J’ai souvent mentionné que le projet impérialiste ciblant la région africaine — dont le Soudan constitue le cœur battant en raison de sa position géopolitique, de ses richesses et de sa distinction civilisationnelle — l’a rendu ciblé depuis des temps immémoriaux. Nous constatons que le projet impérialiste sioniste est un projet ancien mais renouvelé ; ancien de par son idée talmudique d’établir le “Grand Israël”, et renouvelé selon les exigences du moment à travers l’innovation d’accords, de stratégies et de mécanismes d’exécution adaptés aux mutations politiques, géopolitiques et sécuritaires.
Il est vrai que cet impérialisme a réussi à atteindre une partie de son objectif en divisant le Soudan en deux États (le Soudan et le Soudan du Sud), et qu’il est aujourd’hui aux portes de la division et de la sécession du Darfour. La rébellion des Forces de Soutien Rapide, depuis ses débuts, ne reposait pas sur de véritables causes nationales ; nous avons plutôt observé un tâtonnement et une oscillation constante entre la volonté de se débarrasser des islamistes, la déconstruction de “l’État de 56”, etc. Cela prouve clairement que les Forces de Soutien Rapide et leur aile politique ne possèdent aucun projet national, mais qu’ils ne sont que des outils d’exécution d’objectifs préétablis.

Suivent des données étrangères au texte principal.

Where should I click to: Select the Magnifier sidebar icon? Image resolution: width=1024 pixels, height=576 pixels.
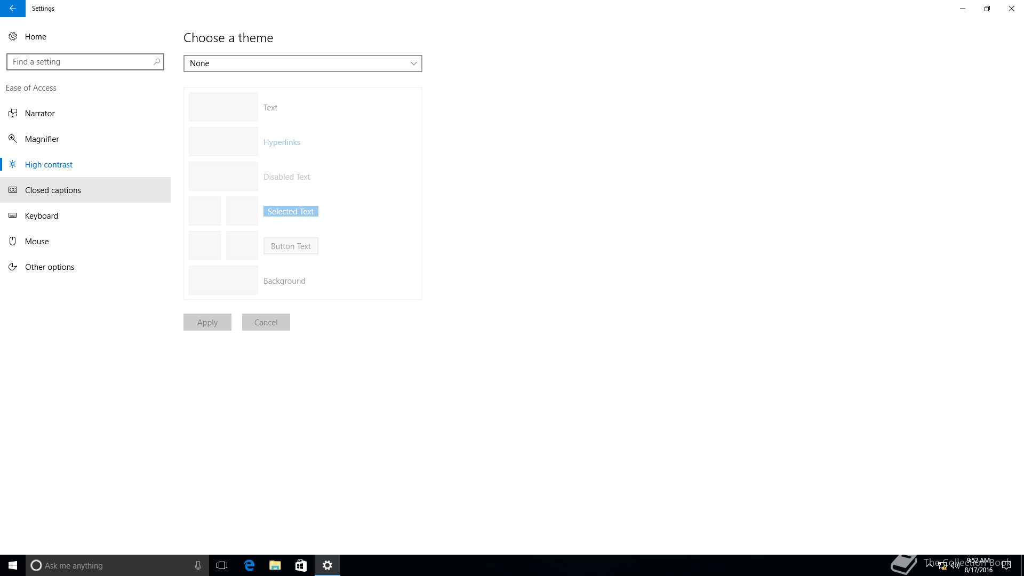pos(13,139)
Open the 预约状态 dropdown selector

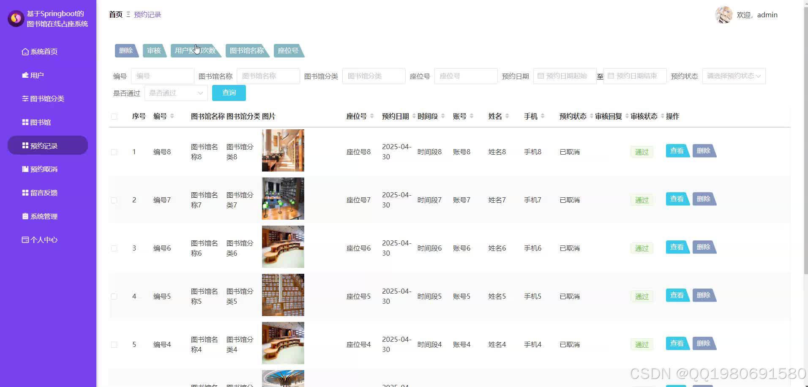point(734,76)
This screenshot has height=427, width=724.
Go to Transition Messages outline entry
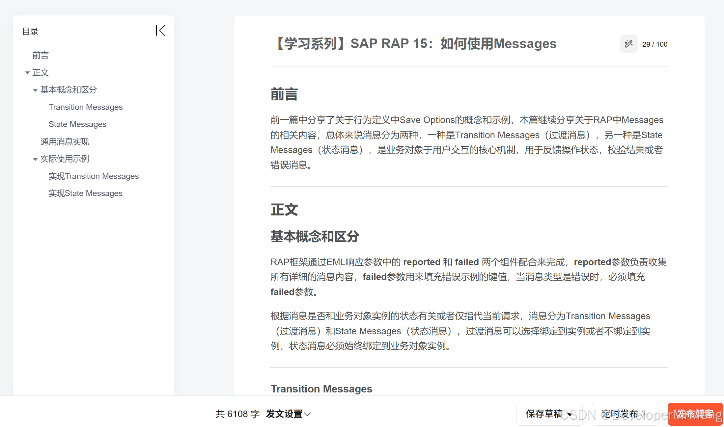85,107
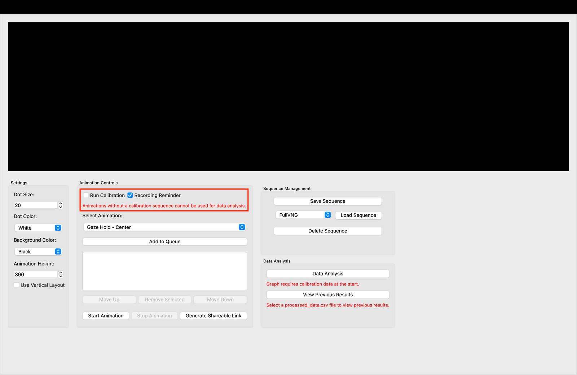This screenshot has height=375, width=577.
Task: Delete the selected sequence
Action: pos(327,231)
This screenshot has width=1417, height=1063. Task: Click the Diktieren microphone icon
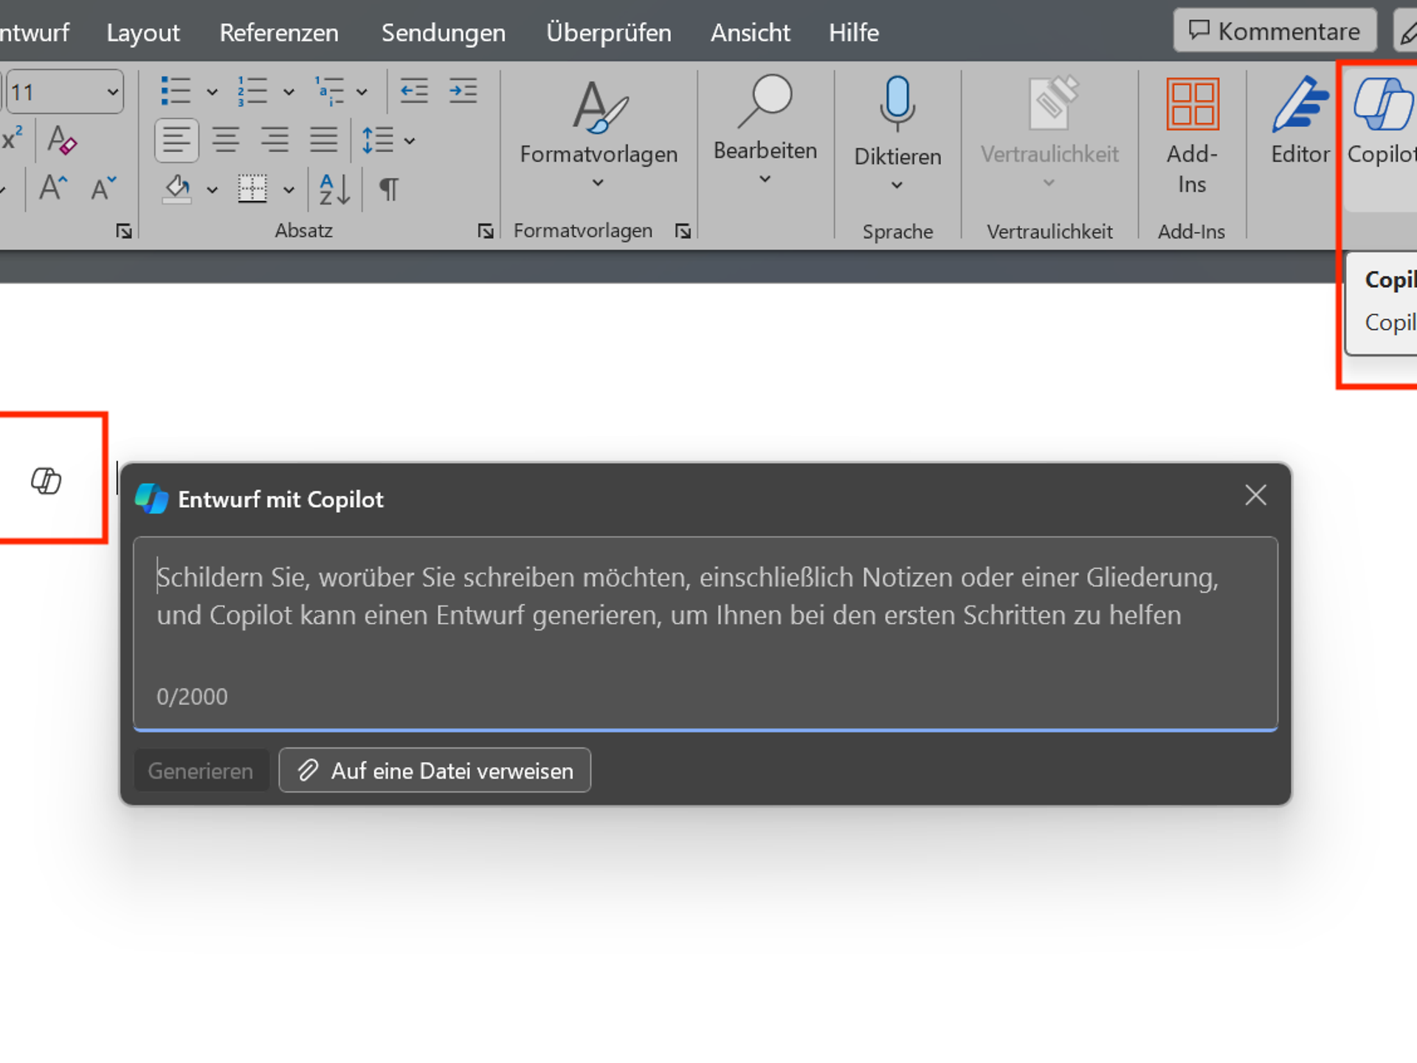coord(897,103)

Après avoir échoué à prendre le contrôle de Khartoum et du centre du Soudan, la milice s’est tournée vers son ancrage social et géographique représenté par la région du Sahel, qui s’étend de l’ouest du Soudan jusqu’à l’Afrique de l’Ouest, et s’est empressée de former le gouvernement de “Tassiss”. Bien que les États ne reconnaissent pas ce gouvernement et que de nombreux pays ainsi que tous les mécanismes (quatuor et quintuor ) rejettent les entités parallèles, le gouvernement de “Tassiss” a commencé à entreprendre certaines actions qui nécessitent un soutien et un parrainage internationaux, et par conséquent, une reconnaissance implicite.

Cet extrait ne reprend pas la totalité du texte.